The case stems from the newspaper’s public information request for an updated state payroll database in November 2005.
In December 2005, then-Comptroller Carole Keeton Strayhorn released the requested information, except for state employees’ birth dates, arguing that releasing birth dates would expose them to identity theft.
The newspaper said birth dates make it possible to distinguish workers who have the same name, and there is no specific statutory exception that closes off the information. The Texas Attorney General’s Office sided with the newspaper.
A ruling is pending.
More stimulus funding comes in
Texas Comptroller Susan Combs announced Sept. 18 that local and state governmental bodies are welcome to apply for about $17 million in federal stimulus funds for transportation efficiency projects.
Grants are administered through the comptroller’s State Energy Conservation Office.
Of the $17 million, $11 million can be used to help purchase alternative fuel vehicles, pay for alternative fuel conversions and buy equipment for alternative fuel stations. Alternative fuels include natural gas, propane, hydrogen, ethanol, electricity and bio-diesel.
And $6 million is available for synchronizing traffic lights on major routes to smooth traffic flow and for replacing LED (light-emitting diode) bulbs in traffic signals.
On Sept. 30 the Texas House Committee on Redistricting will meet at the John H. Reagan Building at the state Capitol.
The Census Bureau will make a presentation at the meeting on the upcoming 2010 federal census.
Data gleaned in the 2010 U.S. Census will be used by the Texas Legislature in adjusting the sizes and shapes of Senate, House, State Board of Education, state judicial and congressional districts.

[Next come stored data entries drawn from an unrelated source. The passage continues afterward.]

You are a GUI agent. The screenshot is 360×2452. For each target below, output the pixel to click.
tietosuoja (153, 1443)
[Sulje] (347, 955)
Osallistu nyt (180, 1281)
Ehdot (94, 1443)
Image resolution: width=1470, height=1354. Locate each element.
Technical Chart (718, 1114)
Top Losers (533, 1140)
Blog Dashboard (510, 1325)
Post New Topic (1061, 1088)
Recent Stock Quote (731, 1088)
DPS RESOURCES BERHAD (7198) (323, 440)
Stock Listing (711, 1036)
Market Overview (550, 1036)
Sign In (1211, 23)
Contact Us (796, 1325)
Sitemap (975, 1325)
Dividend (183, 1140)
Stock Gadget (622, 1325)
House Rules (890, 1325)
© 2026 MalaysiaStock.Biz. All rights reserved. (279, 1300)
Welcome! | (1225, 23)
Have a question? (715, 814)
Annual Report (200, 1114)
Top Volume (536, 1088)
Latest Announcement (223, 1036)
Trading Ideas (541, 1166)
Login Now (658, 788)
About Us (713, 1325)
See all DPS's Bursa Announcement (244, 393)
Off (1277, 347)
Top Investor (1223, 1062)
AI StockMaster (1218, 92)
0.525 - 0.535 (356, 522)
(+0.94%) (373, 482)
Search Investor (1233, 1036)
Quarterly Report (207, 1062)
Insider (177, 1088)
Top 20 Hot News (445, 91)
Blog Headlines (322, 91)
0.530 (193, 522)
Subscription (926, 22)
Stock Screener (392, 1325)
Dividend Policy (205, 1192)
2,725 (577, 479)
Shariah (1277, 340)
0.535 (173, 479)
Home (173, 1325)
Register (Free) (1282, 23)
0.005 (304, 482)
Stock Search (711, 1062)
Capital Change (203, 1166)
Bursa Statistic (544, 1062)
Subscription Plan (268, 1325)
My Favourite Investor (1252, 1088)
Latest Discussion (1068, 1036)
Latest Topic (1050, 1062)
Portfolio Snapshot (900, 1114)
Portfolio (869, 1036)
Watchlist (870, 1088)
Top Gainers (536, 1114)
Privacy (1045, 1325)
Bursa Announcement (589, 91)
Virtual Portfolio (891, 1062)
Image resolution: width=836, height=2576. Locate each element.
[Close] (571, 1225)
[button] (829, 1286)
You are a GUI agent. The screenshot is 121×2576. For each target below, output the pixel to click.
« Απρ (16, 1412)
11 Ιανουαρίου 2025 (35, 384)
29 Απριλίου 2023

SBOE reviews social studies
The State Board of Education, at its Sept. 18 meeting, reacted to proposals made by expert reviewers and review teams of educators, parents and citizens who have suggested updates to the Texas Essential Knowledge and Skills, the curriculum standards.
The board expressed favor for including content such as Christmas, Rosh Hashanah, civil rights leader César Chávez, astronaut Neil Armstrong and U.S. Supreme Court Justice Thurgood Marshall in the curriculum.
The board also approved an across-the-board cut of 4.74 percent to the maximum cost the state will pay per textbook. The state will need to purchase about 6.2 million English language arts books for kindergarten through twelfth grade next year, so the reduction will cut costs by about $23.1 million.
Publishers will be asked to rebid their materials based on the restrictions imposed by the cost-cutting measures.
Hutchison edges ahead in survey
In a statewide telephone survey of 790 likely Republican primary voters in Texas, Rasmussen Reports said Sept. 17 that
U.S. Sen. Kay Bailey Hutchison had edged ahead of incumbent Rick Perry in the race for governor.
The survey conducted by Rasmussen Sept. 16 showed Hutchison with 40 percent to Perry’s 38 percent, and Wharton rancher Debra Medina with 3 percent. That left 19 percent in the “not sure” category.
The deadline to register to vote in Texas’ Nov. 3 election is Monday, Oct. 5.
Eleven proposed amendments to the Texas Constitution will be on the ballot.